_Set problem:_
Convert the lines of the records below, starting at the line that contains "This screenshot has height=1034, width=1176." and ending at the last line of the records, into a JSON list of strings with one string per line and blank lines omitted. Exclude the pictures from the output.

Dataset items
--

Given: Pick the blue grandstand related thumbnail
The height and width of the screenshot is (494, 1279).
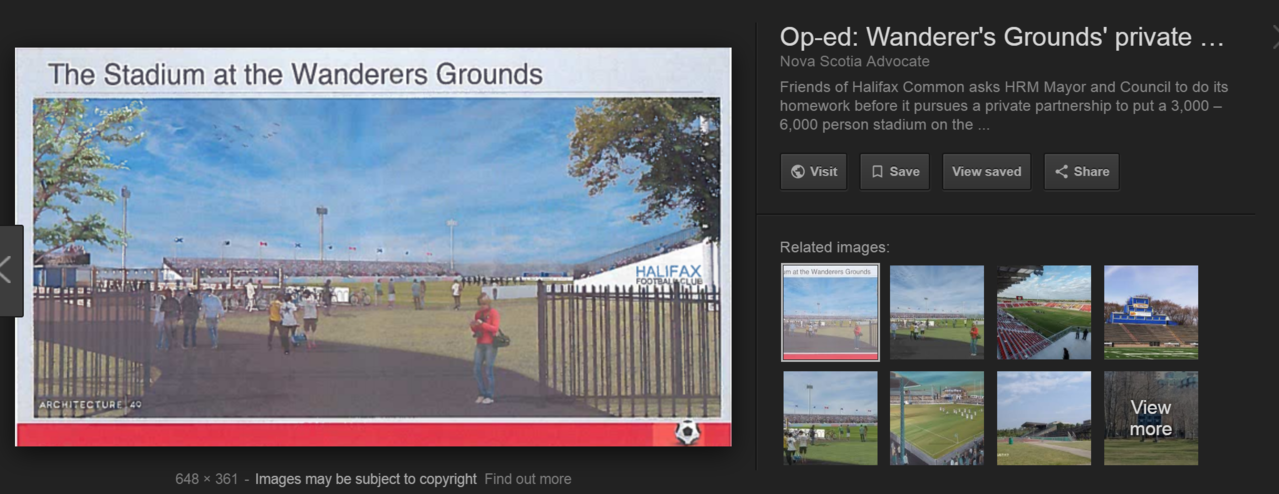Looking at the screenshot, I should click(x=1150, y=312).
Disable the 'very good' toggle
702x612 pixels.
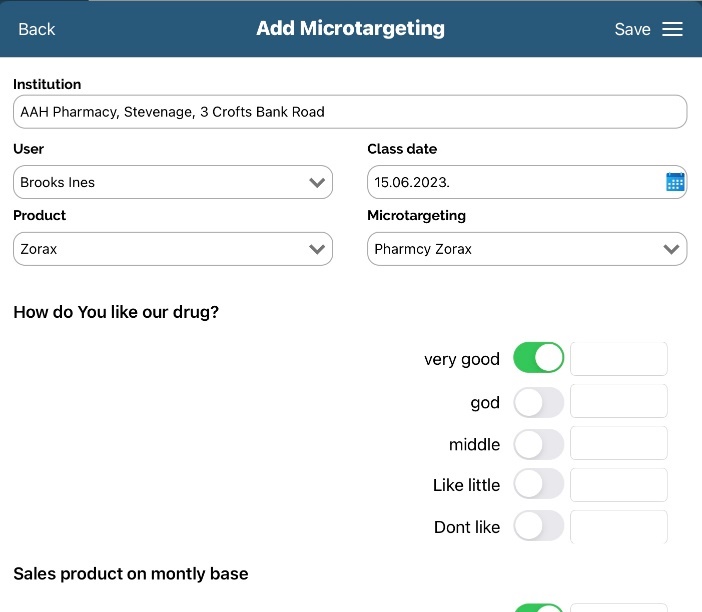click(x=538, y=358)
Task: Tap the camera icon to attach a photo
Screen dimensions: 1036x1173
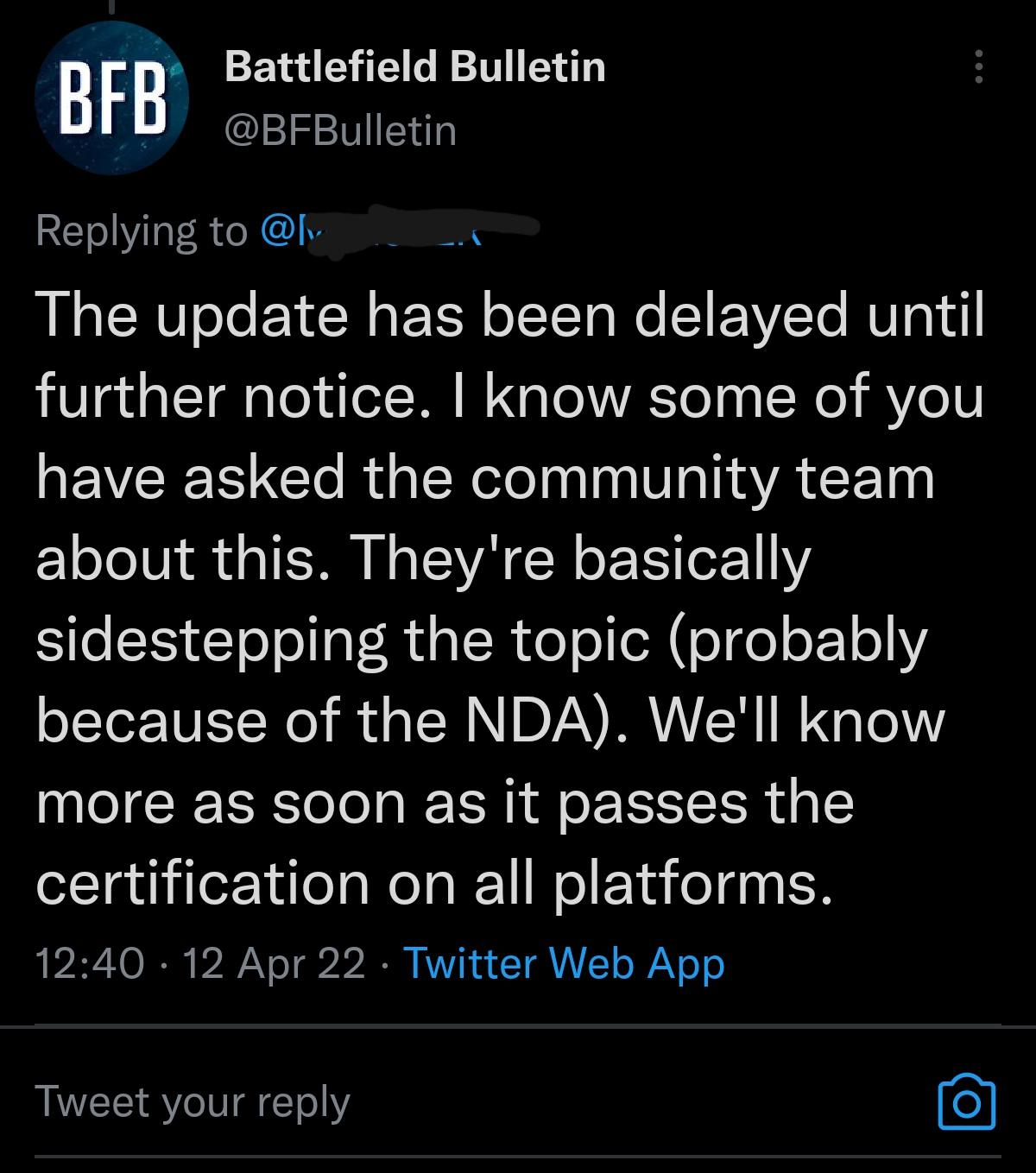Action: (966, 1101)
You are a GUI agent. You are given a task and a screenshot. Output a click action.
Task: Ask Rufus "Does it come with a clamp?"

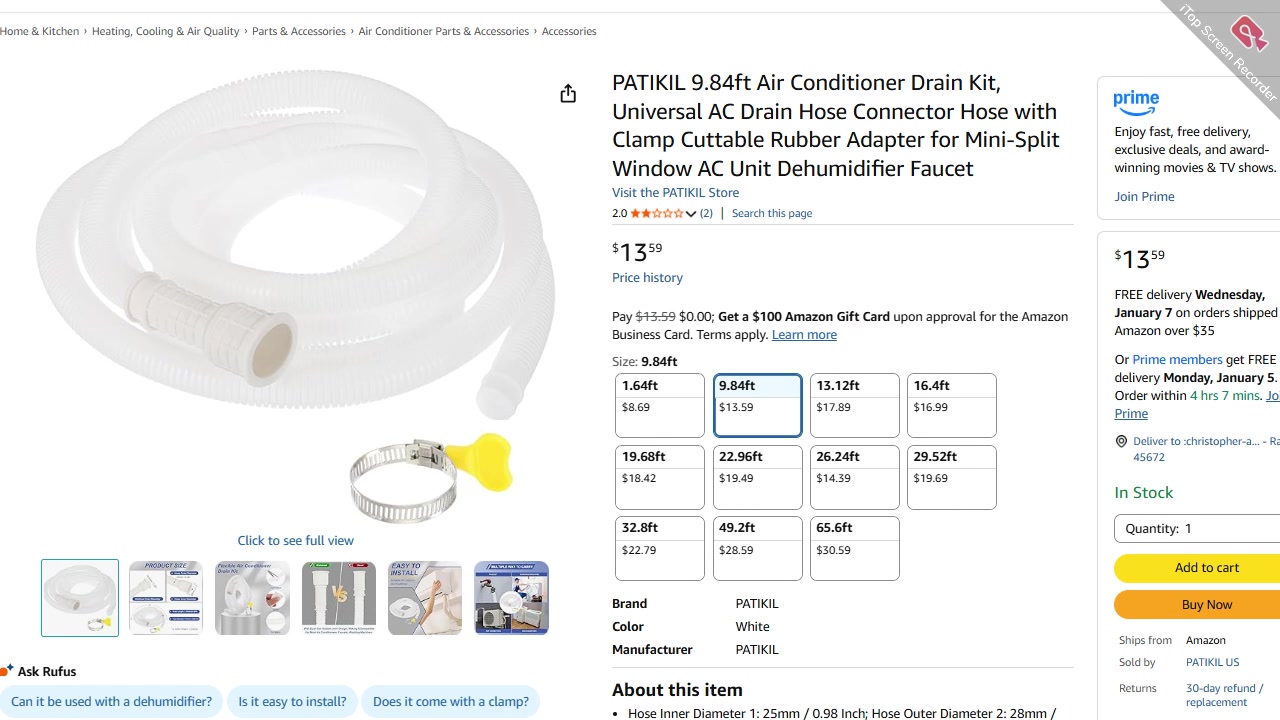coord(450,701)
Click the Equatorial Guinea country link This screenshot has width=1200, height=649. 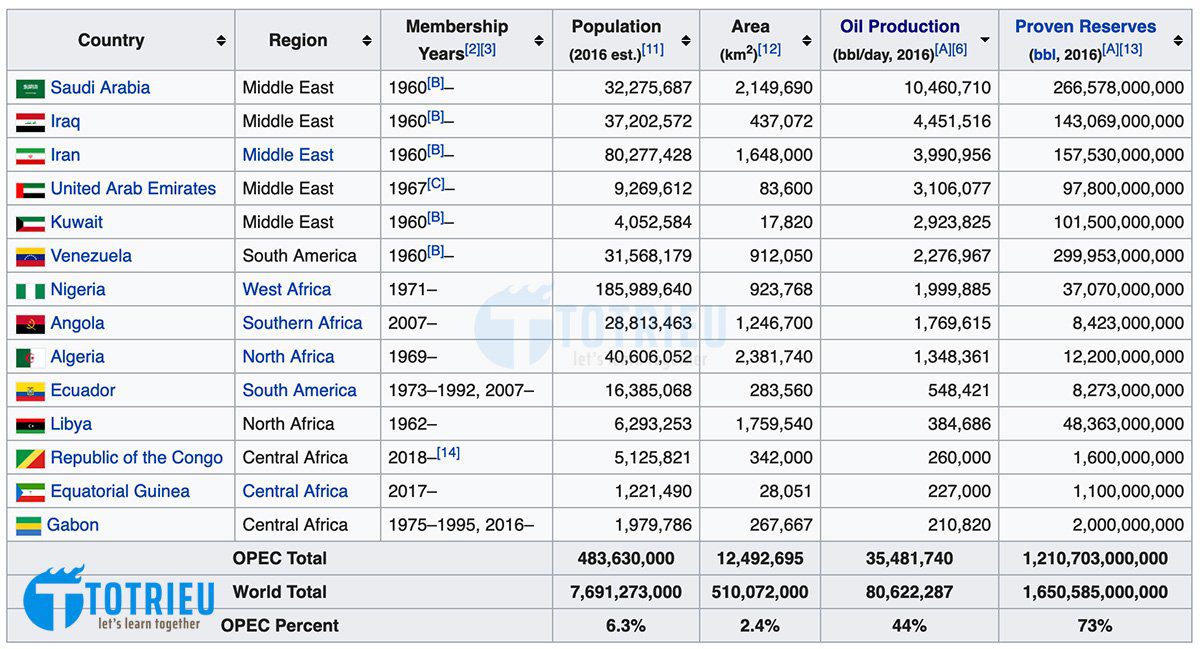click(x=120, y=492)
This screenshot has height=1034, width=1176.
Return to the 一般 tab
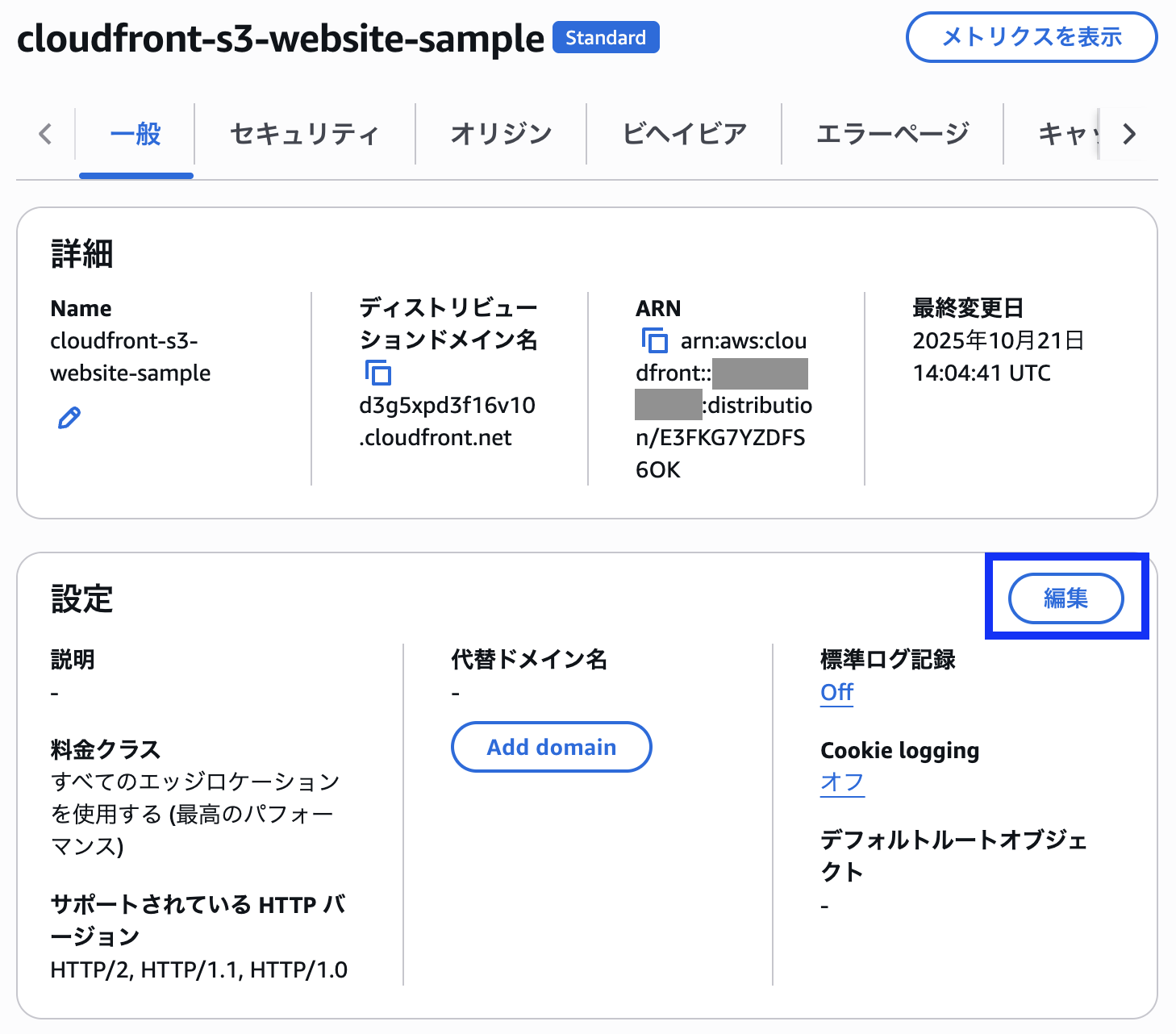(136, 134)
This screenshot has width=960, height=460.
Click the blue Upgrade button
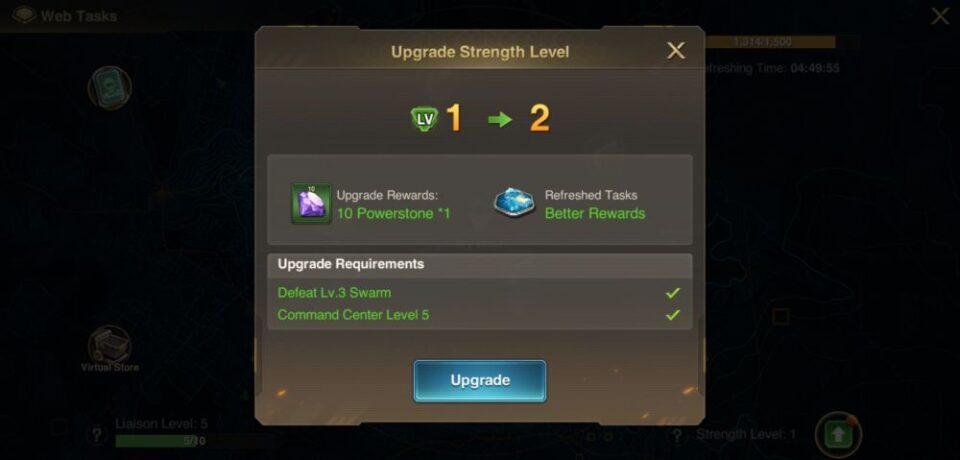pyautogui.click(x=479, y=380)
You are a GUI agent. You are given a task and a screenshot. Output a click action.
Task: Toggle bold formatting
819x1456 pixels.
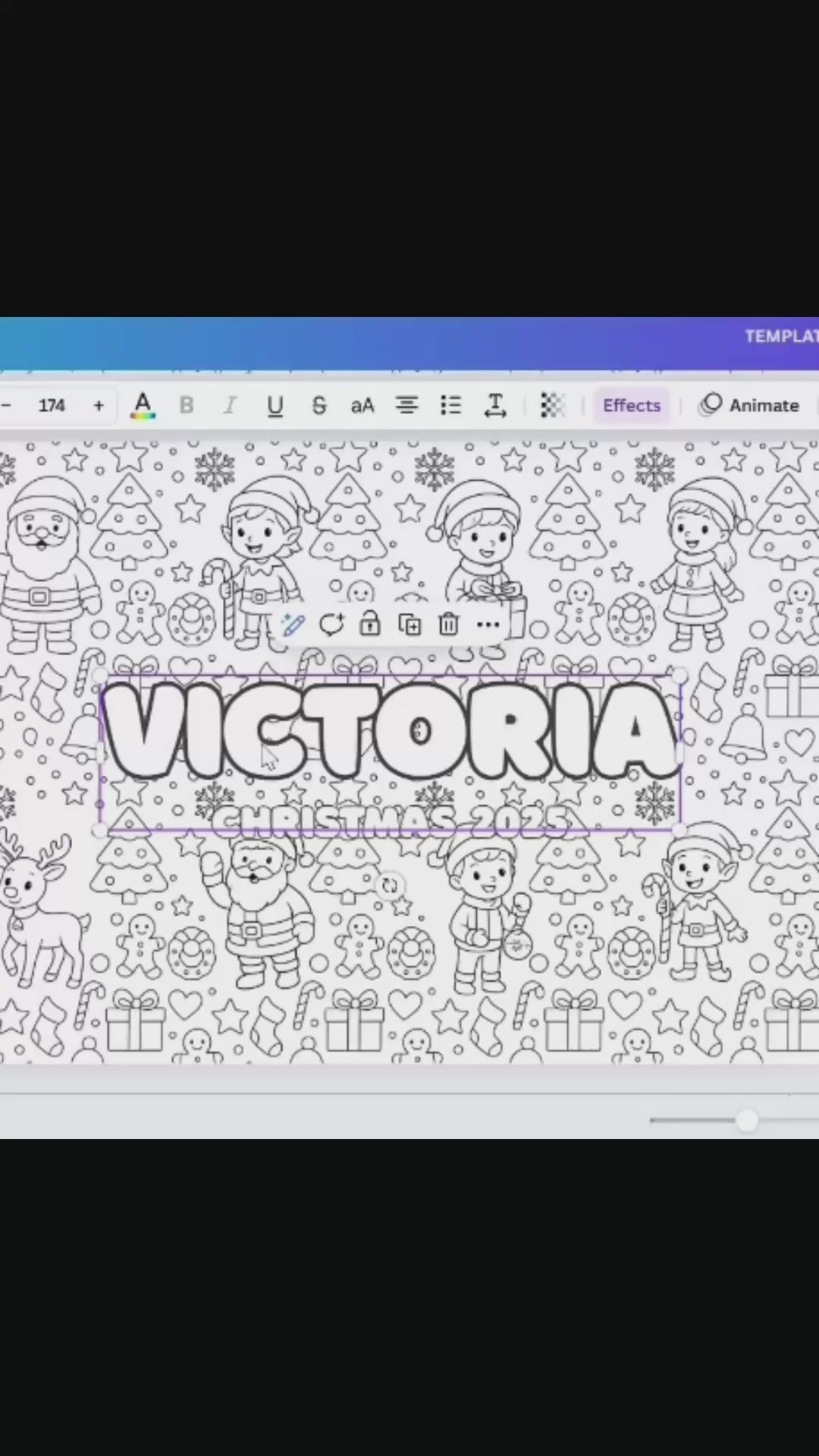coord(186,406)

--

_Finished exercise:_
[
  "This screenshot has height=1034, width=1176.",
  "Return to the 一般 tab",
  "(136, 134)",
  "This screenshot has width=960, height=460.",
  "Click the blue Upgrade button",
  "pyautogui.click(x=479, y=380)",
  "You are a GUI agent. You are given a task and a screenshot. Output a click action.",
  "Task: Toggle bold formatting",
  "819x1456 pixels.",
  "coord(186,406)"
]